All 631 seats in the Bundestag, including 33 overhang and leveling seats 316 seats needed for a majority
- Opinion polls
- Registered: 61,946,900 (▼0.4%)
- Turnout: 71.5% (▲0.7 pp)
|  | First party | Second party | Third party |
| Candidate | Angela Merkel | Peer Steinbrück | Gregor Gysi |
| Party | CDU/CSU | SPD | Left |
| Last election | 33.8%, 239 seats | 23.0%, 146 seats | 11.9%, 76 seats |
| Seats won | 311 | 193 | 64 |
| Seat change | +72 | +47 | −12 |
| Popular vote | 18,165,446 | 11,252,215 | 3,755,699 |
| Percentage | 41.5% | 25.7% | 8.6% |
| Swing | +7.7 pp | +2.7 pp | −3.3 pp |
|  | Fourth party | Fifth party | Sixth party |
| Candidate | Jürgen Trittin & Katrin Göring-Eckardt | Rainer Brüderle | Alexander Gauland |
| Party | Greens | FDP | AfD |
| Last election | 10.7%, 68 seats | 14.6%, 93 seats | Did not exist |
| Seats won | 63 | 0 | 0 |
| Seat change | −5 | −93 | New party |
| Popular vote | 3,694,057 | 2,083,533 | 2,056,985 |
| Percentage | 8.4% | 4.8% | 4.7% |
| Swing | −2.3 pp | −9.8 pp | New party |
- Results of the election. The main map shows constituency winners, and results for the proportional list seats are shown in the bottom left.
| Government before election Second Merkel cabinet CDU/CSU-FDP | Government after election Third Merkel cabinet CDU/CSU–SPD |

= 2013 German federal election =

A federal election was held on 22 September to elect the members of the 18th Bundestag of Germany. At stake were all 598 seats to the Bundestag, plus 33 overhang seats determined thereafter. The Christian Democratic Union of Germany/Christian Social Union of Bavaria (CDU/CSU) of incumbent chancellor Angela Merkel won their best result since 1990 with nearly 42% of the vote and nearly 50% of the seats, just five short for an overall majority. The co-governing Free Democratic Party (FDP) failed to meet the 5% vote electoral threshold in what was their worst showing ever in a federal election at the time, the electoral wipeout denying them seats in the Bundestag for the first time in their history.

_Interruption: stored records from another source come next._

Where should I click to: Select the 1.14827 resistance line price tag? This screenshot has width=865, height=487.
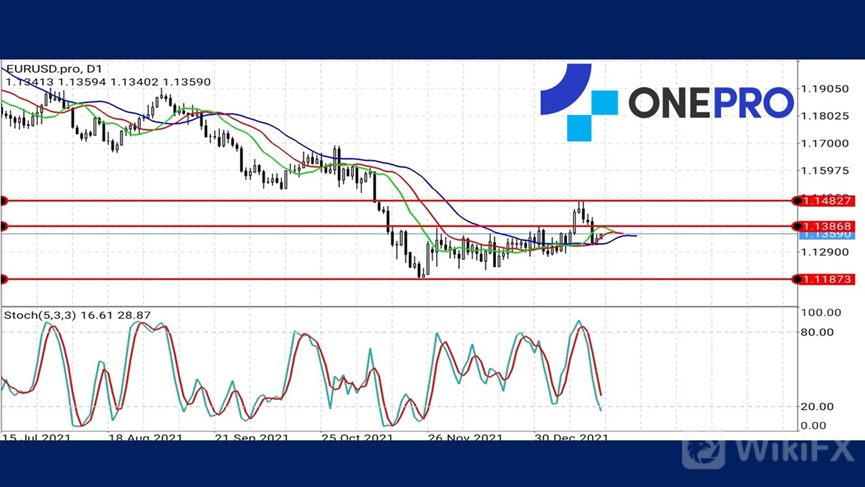(x=825, y=201)
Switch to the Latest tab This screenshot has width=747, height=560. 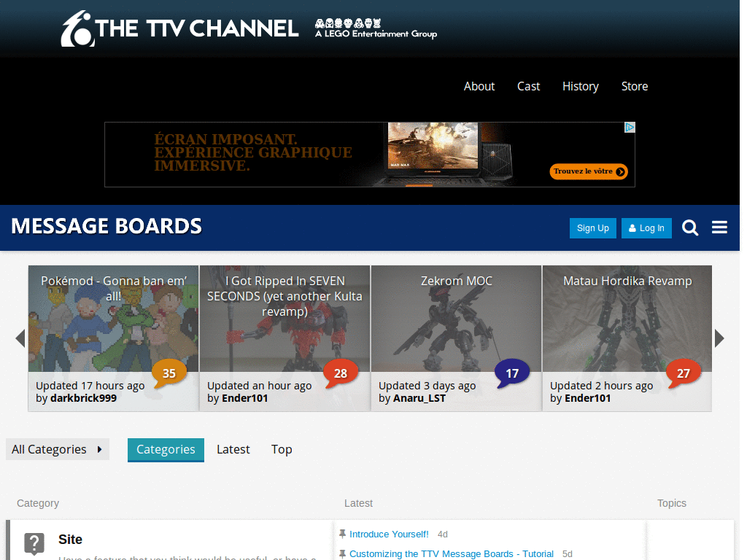(x=233, y=449)

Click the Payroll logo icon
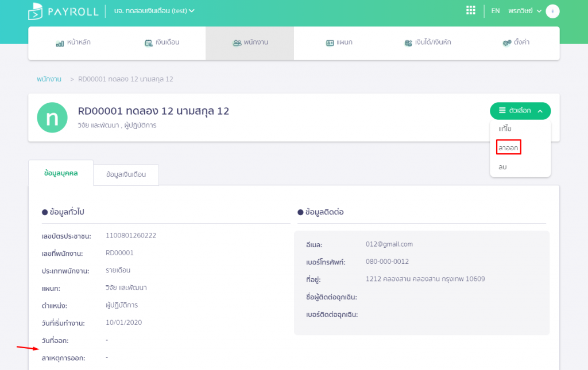coord(36,11)
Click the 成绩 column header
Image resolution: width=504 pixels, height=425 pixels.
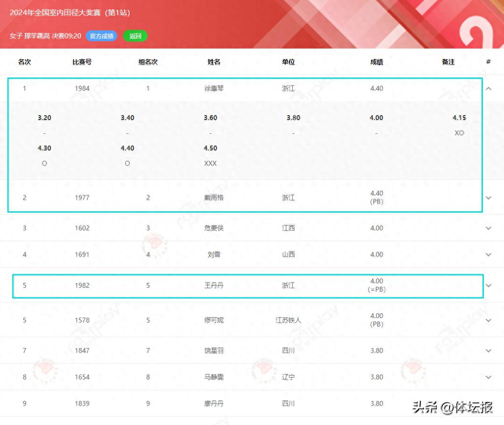377,62
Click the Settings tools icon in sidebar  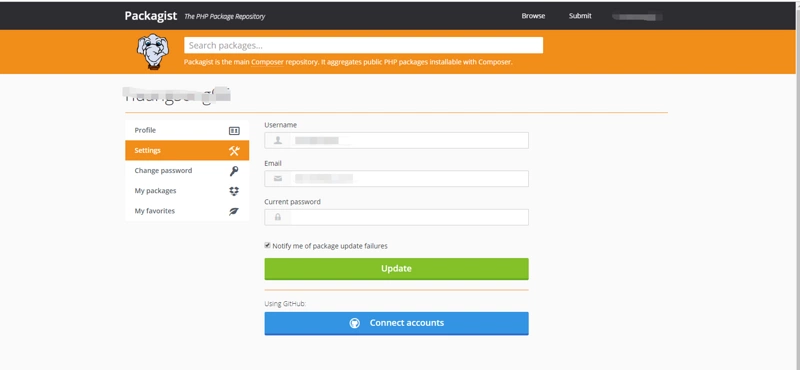[x=234, y=151]
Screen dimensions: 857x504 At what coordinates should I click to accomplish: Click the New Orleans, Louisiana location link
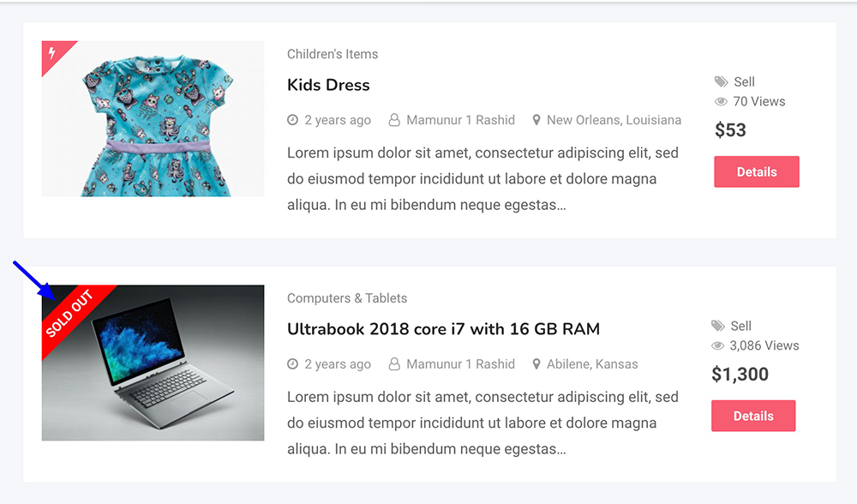coord(614,120)
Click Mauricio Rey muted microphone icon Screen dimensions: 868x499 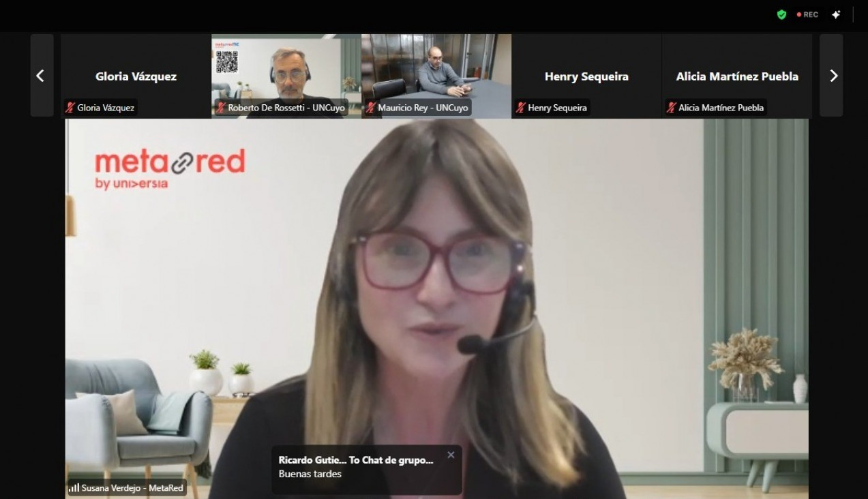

As the CDU/CSU's narrowly missed a majority, and the FDP failed to get any seats, any prospective government was required to be a new coalition. The only possible coalition government excluding the CDU/CSU would have been an all-left-wing red–red–green coalition, since a red–green alliance, similar to the German government between 1998 and 2005, would not have enough seats for a majority. Both the Social Democratic Party of Germany (SPD) and Alliance 90/The Greens ruled out governing with The Left that had ruled former East Germany. Ultimately, Merkel's party reached a coalition agreement with the then-main opposition party, the SPD, to form another grand coalition, the third in the country's history since World War II. The SPD leadership conducted a ratification vote by their broader membership before the agreement was made final. This grand coalition was renewed after the 2017 German federal election due to failure during the negotiations of a Jamaica coalition.

== Background ==
In the 2009 German federal election, the Christian Democratic Union of Germany (CDU) and its sister party, the Christian Social Union of Bavaria (CSU), and the Free Democratic Party (FDP) won the election with Angela Merkel as Chancellor of Germany and Guido Westerwelle as Vice-Chancellor of Germany.

== Date ==
The date of the federal election is governed by the Basic Law for the Federal Republic of Germany (Germany's constitution) and the Federal Election Law (Bundeswahlgesetz). Article 39 of the Basic Law states that the Bundestag shall be elected between 46 and 48 months after the beginning of the legislative period. As the 17th Bundestag convened on 27 October 2009, the election was scheduled between 27 August and 27 October 2013. To avoid school holidays, a date in late September is usually chosen; this made 15 or 22 September 2013 the most likely dates. The President of Germany ordered 22 September 2013 to be the election day upon the recommendation of the federal government.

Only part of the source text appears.